Building machines and scientific technology into our bodies is of course nothing new, though until now it's been the almost exclusive purview of the medical sector for those seeking to fix or replace something that has somehow been lost, broken or deficient. We're crossing another boundary when we fuse tech and flesh for less purely practical reasons: whether its de Aguas' apparent attempt to better connect to nature (or boost his Instagram following) — or for more nefarious ends.
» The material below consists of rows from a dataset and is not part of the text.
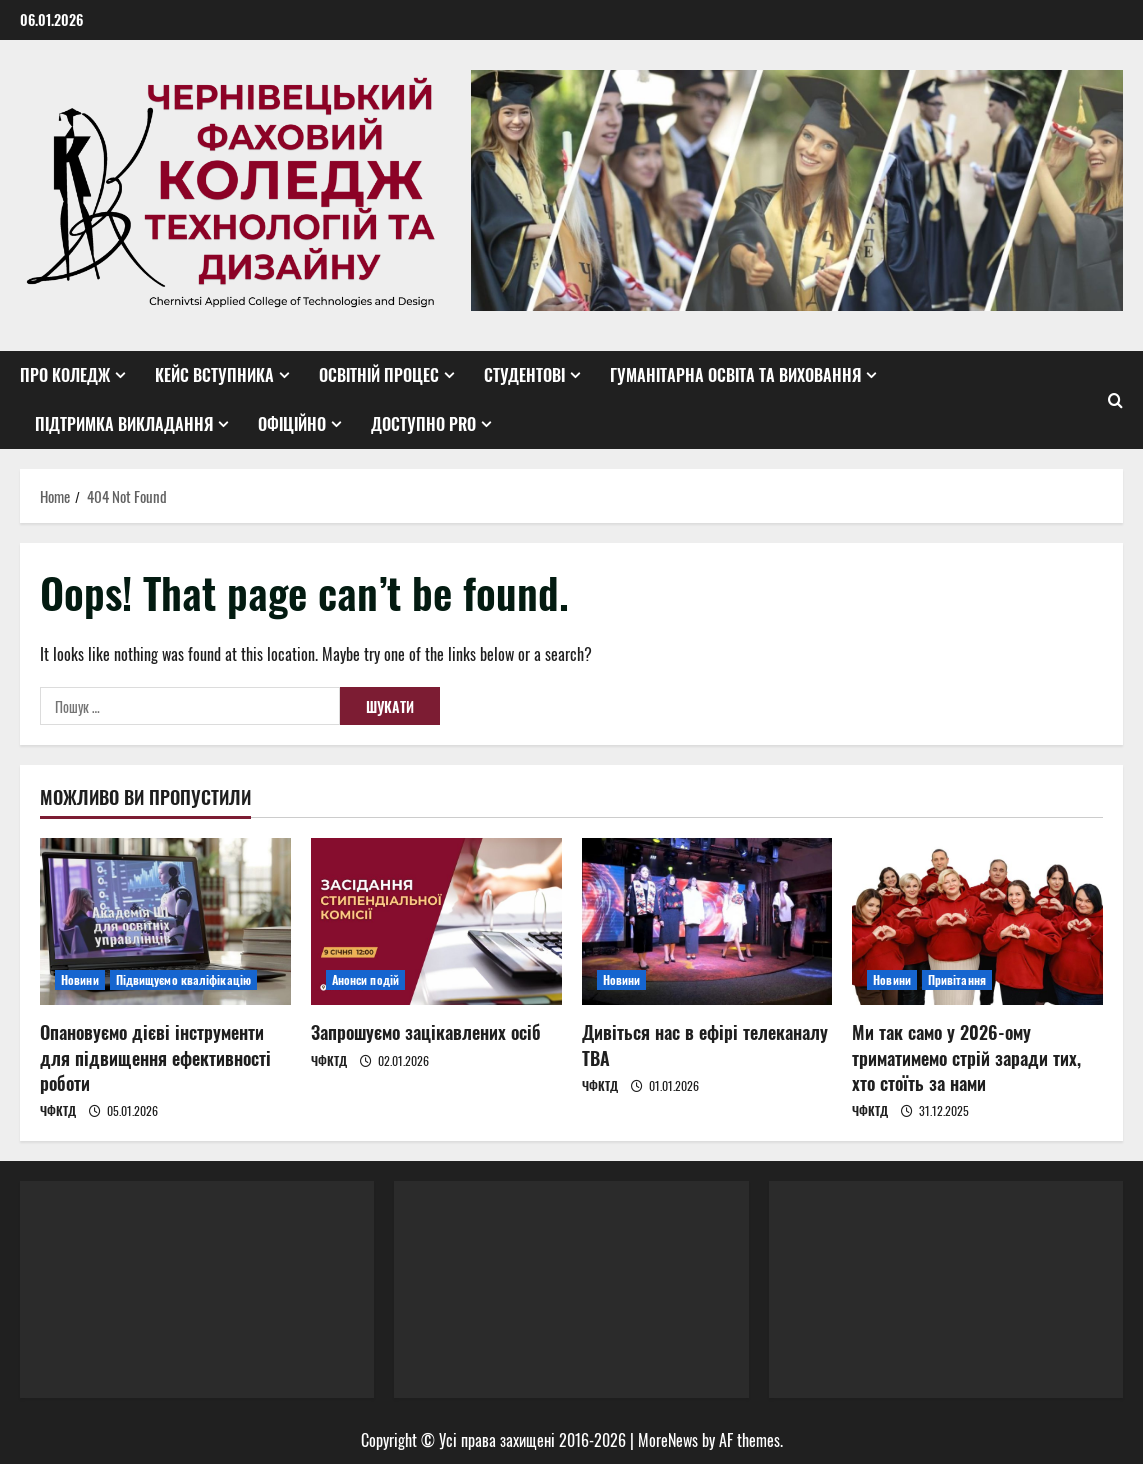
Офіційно (292, 424)
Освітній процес (379, 375)
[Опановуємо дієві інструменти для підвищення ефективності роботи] (165, 921)
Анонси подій (365, 979)
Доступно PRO (423, 424)
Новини (80, 979)
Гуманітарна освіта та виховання (735, 375)
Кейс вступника (214, 375)
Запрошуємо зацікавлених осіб (426, 1032)
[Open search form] (1115, 400)
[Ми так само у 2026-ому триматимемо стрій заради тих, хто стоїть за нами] (977, 921)
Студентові (524, 375)
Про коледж (65, 375)
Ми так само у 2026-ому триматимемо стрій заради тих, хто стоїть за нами (966, 1057)
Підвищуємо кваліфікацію (183, 979)
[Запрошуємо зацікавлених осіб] (436, 921)
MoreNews (668, 1440)
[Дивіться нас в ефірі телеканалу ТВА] (707, 921)
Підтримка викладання (124, 424)
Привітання (957, 979)
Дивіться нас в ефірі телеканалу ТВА (705, 1044)
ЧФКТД (58, 1110)
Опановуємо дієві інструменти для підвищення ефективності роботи (155, 1057)
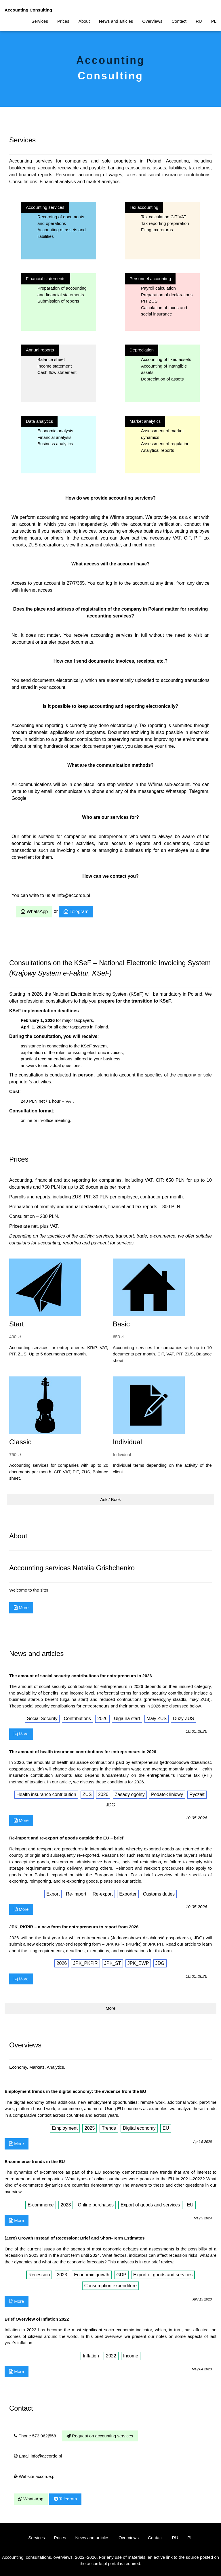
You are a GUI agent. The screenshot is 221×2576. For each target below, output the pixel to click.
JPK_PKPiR (85, 1963)
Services (39, 21)
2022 (111, 2355)
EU (166, 2128)
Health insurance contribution (46, 1794)
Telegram (76, 911)
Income (130, 2355)
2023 (66, 2204)
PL (213, 21)
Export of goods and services (150, 2204)
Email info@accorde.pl (38, 2455)
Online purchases (96, 2204)
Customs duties (159, 1894)
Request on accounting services (99, 2435)
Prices (63, 21)
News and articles (116, 21)
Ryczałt (196, 1794)
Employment (65, 2128)
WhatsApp (34, 911)
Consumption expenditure (110, 2285)
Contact (179, 21)
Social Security (42, 1718)
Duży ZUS (183, 1718)
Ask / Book (110, 1499)
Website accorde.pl (34, 2476)
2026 (102, 1718)
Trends (109, 2128)
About (84, 21)
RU (199, 21)
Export (53, 1894)
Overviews (152, 21)
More (21, 1607)
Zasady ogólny (130, 1794)
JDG (110, 1804)
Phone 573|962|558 (35, 2435)
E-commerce (41, 2204)
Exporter (127, 1894)
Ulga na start (127, 1718)
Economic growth (91, 2274)
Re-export (103, 1894)
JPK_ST (112, 1963)
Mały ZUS (156, 1718)
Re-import (76, 1894)
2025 (90, 2128)
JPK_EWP (138, 1963)
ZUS (87, 1794)
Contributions (77, 1718)
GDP (121, 2274)
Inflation (91, 2355)
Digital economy (139, 2128)
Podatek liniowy (167, 1794)
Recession (39, 2274)
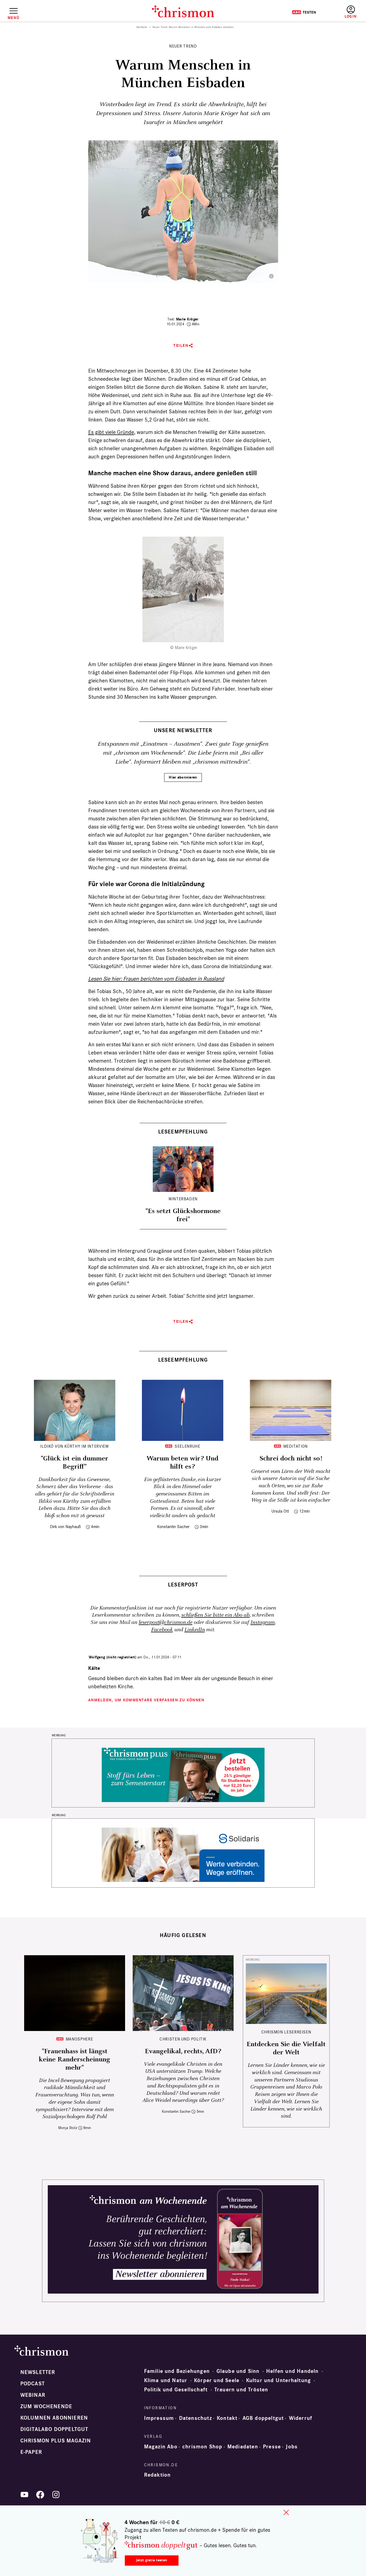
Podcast (32, 2383)
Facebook (162, 1629)
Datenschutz (195, 2418)
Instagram (262, 1622)
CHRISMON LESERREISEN (286, 2032)
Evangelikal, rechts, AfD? (183, 2051)
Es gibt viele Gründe (111, 432)
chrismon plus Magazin (55, 2441)
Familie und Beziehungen (177, 2371)
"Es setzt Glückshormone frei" (183, 1215)
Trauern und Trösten (241, 2389)
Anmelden (350, 12)
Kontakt (227, 2418)
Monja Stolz (67, 2127)
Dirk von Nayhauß (65, 1526)
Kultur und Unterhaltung (278, 2380)
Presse (272, 2446)
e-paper (31, 2452)
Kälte (94, 1668)
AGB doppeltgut (263, 2418)
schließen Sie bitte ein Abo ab (215, 1615)
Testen (304, 12)
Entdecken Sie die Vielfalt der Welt (286, 2048)
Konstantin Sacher (173, 1526)
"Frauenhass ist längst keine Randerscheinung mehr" (74, 2059)
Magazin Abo (160, 2446)
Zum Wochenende (46, 2406)
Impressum (159, 2418)
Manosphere (79, 2039)
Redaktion (157, 2475)
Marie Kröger (187, 319)
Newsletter (37, 2372)
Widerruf (301, 2418)
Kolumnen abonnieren (54, 2418)
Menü (13, 17)
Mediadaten (242, 2446)
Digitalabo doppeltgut (54, 2429)
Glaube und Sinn (238, 2371)
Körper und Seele (216, 2380)
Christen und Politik (183, 2039)
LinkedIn (194, 1629)
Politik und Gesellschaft (176, 2389)
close (286, 2512)
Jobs (292, 2446)
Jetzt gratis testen (151, 2560)
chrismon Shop (202, 2446)
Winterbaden (183, 1198)
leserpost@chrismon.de (165, 1622)
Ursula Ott (280, 1511)
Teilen (180, 345)
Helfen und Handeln (292, 2371)
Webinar (32, 2395)
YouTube (24, 2494)
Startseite (141, 27)
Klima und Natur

"The reality is that the human species will become immortal. In 100 or 500 or 1,000 years, it doesn't matter," Laurent Alexandre, a leading French medical technologist, told Le Figaro. "The real question is at what price. The Faustian pact with technology is heavy with consequences."

Most recently, the rising interest in transhumanism has also sparked a growing number of conspiracy theories triggered by 5G technology and COVID-19 vaccines, with claims that we will soon carry, unwillingly, electronic chips in our bodies and brains.

But of course, the current pandemic is warning not only about the risks of human advancement but also about our weaknesses in the face of nature. While transhumanism opens the door to the physical enhancement of our very selves — and the rapid development of COVID-19 vaccines is a testament to our technological prowess — we are still in the dark about how the virus may have been first transmitted from other species. The human condition, it seems, is still very much driven by our mortality.